§ **Activity list**
- 1) Answer these questions about the thesis abstract on compound annotation:
(a) How many data link spectra and compounds, according to the abstract?
(b) Which database supplied the data set?
(c) What accuracy was confirmed for positive and negative when the highly accurate classes were gathered for each ion?
- 2) Could you update the thesis abstract on compound annotation between "Chemical compounds annotation" and "still under development.", inclusive, by putting "mass spectra" in place of "spectra" everywhere it appears?

§ **Document excerpt**
NAIST-IS-MT1751011: Yoshitaka Inoue

Chemical compounds annotation using machine leaning for high resolution tandem spectra

Yoshitaka Inoue

In the case of identifying a certain compound from the mass spectrum, it is usual to perform a library search. Library search is a method of identifying by comparing the measured spectrum and the spectrum belonging to the library. But the problem here is the number of spectra belonging to the library. Although we are currently able to grasp 40,000 kinds of compounds, spectra and compounds are bound to less than 15,000 data. In order to deal with this problem, various methods for linking spectra and compounds using machine learning have been proposed in recent years, but they are still under development.
In this research, we proposed a method to classify and annotate compound types using machine learning based on spectrum information of mass spectrum. In this study, the data set obtained from the comprehensive mass spectrum database MoNA (http://mona.fiehnlab.ucdavis.edu/) owned by UC Davis Genome Center Fiehn lab was used. As the learning data, dissociation energy in MS/MS spectrum analysis is used by combining three stages of data of HCD 35, 45, 65. We constructed an array with m/z of the measured chromatogram as a column, each sample as a row and intensity as a value, and further selects a feature amount as an input. A class label was attached to these data, and 10 or more compounds belonging to each class were used for subsequent learning. At this time, in order to see the transition of the result for each selected class, learning was carried out by dividing the dataset into seven levels for each ion. For feature quantity selection, feature quantity selection based on chi-square test was performed. As an algorithm of machine learning, we conducted experiments using LightGBM with high accuracy of average, first using two types of gradient boosting (XGBoost, LightGBM) and random forest. As a result, the accuracy declined with increasing number of types of labels for both negative and positive. However, as more labels were added, the number of compounds that yielded 100% accuracy increased. Next, we gathered highly accurate classes for each ion and confirmed what the accuracy would be, and confirmed the accuracy of 96% in the positive and 84% in the negative. When we added these to the experimental class with each ion, we were able to obtain 85% in positive and 70% in negative. In the positive, it is the result of doing the calculation with the class which gave out 96% before the one which got 85% in 4 classes. At this time, it was possible to extend the class while maintaining some degree of accuracy. In addition, since the purpose of this research is to annotate, we would like to increase the number of classes as much as possible. As a result, we added one class that was less accurate in the previous experiment, and we were able to maintain accuracy of 85%.

§ **Extracted data**
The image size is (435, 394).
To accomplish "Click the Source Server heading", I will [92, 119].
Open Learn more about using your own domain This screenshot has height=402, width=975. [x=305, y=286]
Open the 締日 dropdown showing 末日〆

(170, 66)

§ **Set of answers**
- 1)
(a) Less than 15,000.
(b) MoNA, the comprehensive mass spectrum database owned by the UC Davis Genome Center Fiehn lab.
(c) 96% in the positive and 84% in the negative.

- 2)
Chemical compounds annotation using machine leaning for high resolution tandem mass spectra

Yoshitaka Inoue

In the case of identifying a certain compound from the mass spectrum, it is usual to perform a library search. Library search is a method of identifying by comparing the measured spectrum and the spectrum belonging to the library. But the problem here is the number of mass spectra belonging to the library. Although we are currently able to grasp 40,000 kinds of compounds, mass spectra and compounds are bound to less than 15,000 data. In order to deal with this problem, various methods for linking mass spectra and compounds using machine learning have been proposed in recent years, but they are still under development.